El cristiano, unido a Cristo por la fe, es la semilla depositada en la tierra desde el momento de su nacimiento a semejanza de Cristo; como él ha germinado por su bautismo, en el cual se ha unido al misterio salvador de la Pasión del Señor, muerto al pecado es sepultado con Cristo al sumergirse en las aguas bautismales que lo purifican de todo pecado y con Él resurge de las aguas salvadoras constituido en hijo adoptivo del Padre y miembro consagrado de la Iglesia, pasando así de la muerte del pecado a la resurrección de una vida de gracia; una vez germinado, su vida va brotando transformándose en un árbol frondoso, constituido por las ramas y las hojas de las buenas obras, de una vida vivida según Cristo, haciendo a su vez que en estas obras se vea reflejado el amor salvador de Dios que hace que otros hombres quieran ser discípulos del Señor, que conozcan y experimenten su amor, es decir, produciendo frutos de salvación. 

Ahora bien, tanto el proceso de cristo como el de cada cristiano tienen dos elementos indispensables e inseparables: la voluntad de Dios y la libertad humana.
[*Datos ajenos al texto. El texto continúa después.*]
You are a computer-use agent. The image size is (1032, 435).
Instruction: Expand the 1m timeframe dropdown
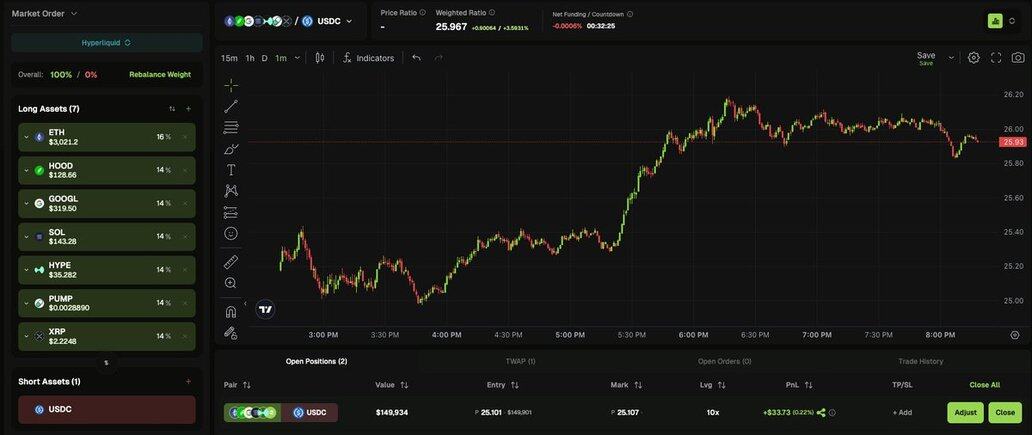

Vemos en primer lugar, que Jesús reconoce que está realizando la obra del Padre y que, por tanto, se está apagando a su voluntad, es esto lo que le alcanza la glorificación: es la voluntad del Padre que el Hijo produzca fruto abundante, por ello lo ha depositado en la tierra; por otra parte, aunque Jesús experimenta el temor al desenlace de su ministerio (sabe muy bien que las autoridades lo persiguen y quieren acabar con Él) se aferra a la voluntad del Padre, y lejos de suplicarle que lo libre de esa hora, reconoce que es necesario pasar por ella, por muy dolorosa que sea, para culminar su misión: acepta libremente su pasión con todo lo que ella implica.

Con el cristiano ocurre lo mismo: su vida y su misión son iniciativa de Dios que lo ha llamado a la vida, haciéndolo su hijo por el bautismo, y lo santifica a través de la obediencia a su voluntad expresada en las buenas obras, siguiendo los pasos de su Hijo Jesucristo; por su parte, el cristiano de forma libre se abraza a su voluntad, aun cuando esta implique la incomprensión y persecución del mundo que intenta desviarlo de su objetivo, provocándole dolor y sufrimiento, sabe que son las consecuencias de su opción libre por seguir a Cristo y las enfrenta con amor y valentía. 
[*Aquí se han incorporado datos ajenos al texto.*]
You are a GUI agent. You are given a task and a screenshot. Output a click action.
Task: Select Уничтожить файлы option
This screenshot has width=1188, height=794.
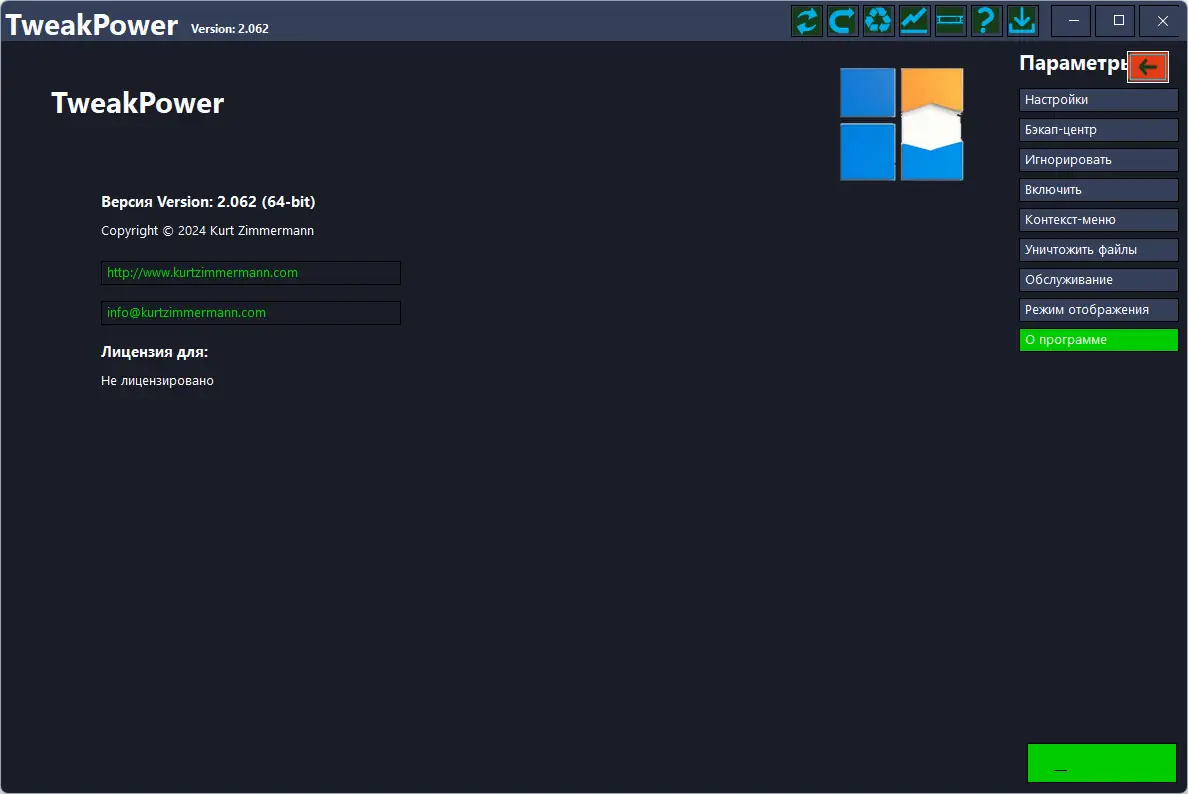(1099, 250)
Sin embargo, no todo es tan sencillo, pues en primer lugar, el cristiano debe enfrentar una lucha con su propio deseo para ir configurando su voluntad con la de Dios, dejar que su vida sometida al pecado se vaya desintegrando como la semilla, para que resurja un nuevo ser lleno de gracia, renunciar a obras, sentimientos, actitudes que lo hacen mantenerse en el mundo pero sin producir vida; y después, cuando su vida se ha transformado, enfrentar las seducciones, el rechazo, las tentaciones, las intrigas y ataques de aquellos que no han logrado hacer germinar su propia semilla. Como el maestro, el cristiano teme a la Pasión y a lo que ella conlleva, quiere huir de la cruz porque sus instintos naturales y su conciencia perturbada le incitan a conservar su estado de vida; qué difícil es abrazar una vida de amor incondicional, de servicio generoso y desinteresado, a la manera de Cristo: cargar con la cruz cotidiana. Pero es una realidad que todo aquel cristiano que, aun sabiendo esto, no acepta que terminará crucificado, ha fracasado como cristiano: sólo pasando por la cruz logramos identificarnos plenamente con Cristo, somos auténticos cristianos. 
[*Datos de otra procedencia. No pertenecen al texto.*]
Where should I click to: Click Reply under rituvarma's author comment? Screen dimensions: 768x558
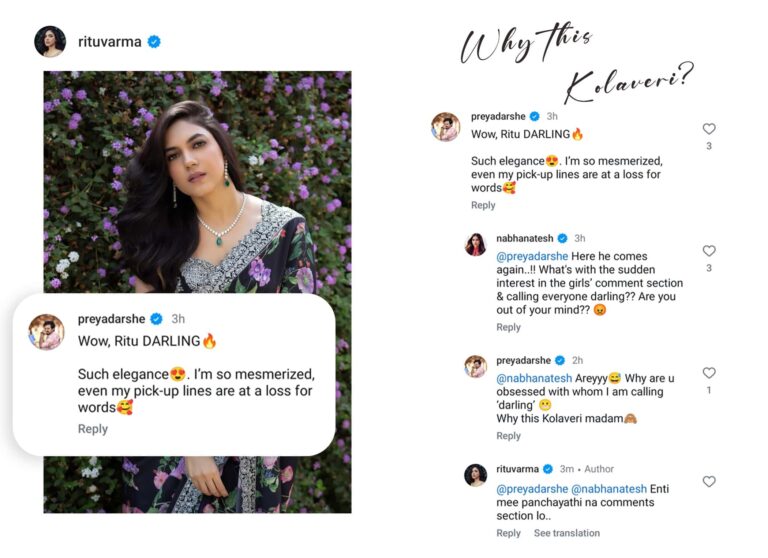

Entramos en la ultima etapa de la cuaresma, estamos a una semana de iniciar la Semana Santa aclamando a Cristo como nuestro maestro y Rey, y a la vez con el deseo de caminar con Él cargando la cruz para resucitar gloriosos a su lado. Nosotros, su semilla, ya hemos sido depositados en la tierra, hemos comenzado a germinar e incluso a brotar de la tierra, quizá nos haga falta dejar de oponernos a la voluntad de Dios para transformarnos en árboles frondosos que produzcan mucho fruto; aún nos queda tiempo; pidamos a Dios que nos permita que concluyamos este tiempo santo abrazados con amor libre y generoso a su cruz, para resucitar con Él, y que al renovar nuestro compromiso bautismal en la noche santa de Pascua, nos sumerjamos de nuevo en su muerte y resurjamos a su lado resucitando a una nueva vida. 

El resto de la reflexión depende de ti.

 

Bendecida semana,

 

Daniel de la Divina Misericordia, C.P.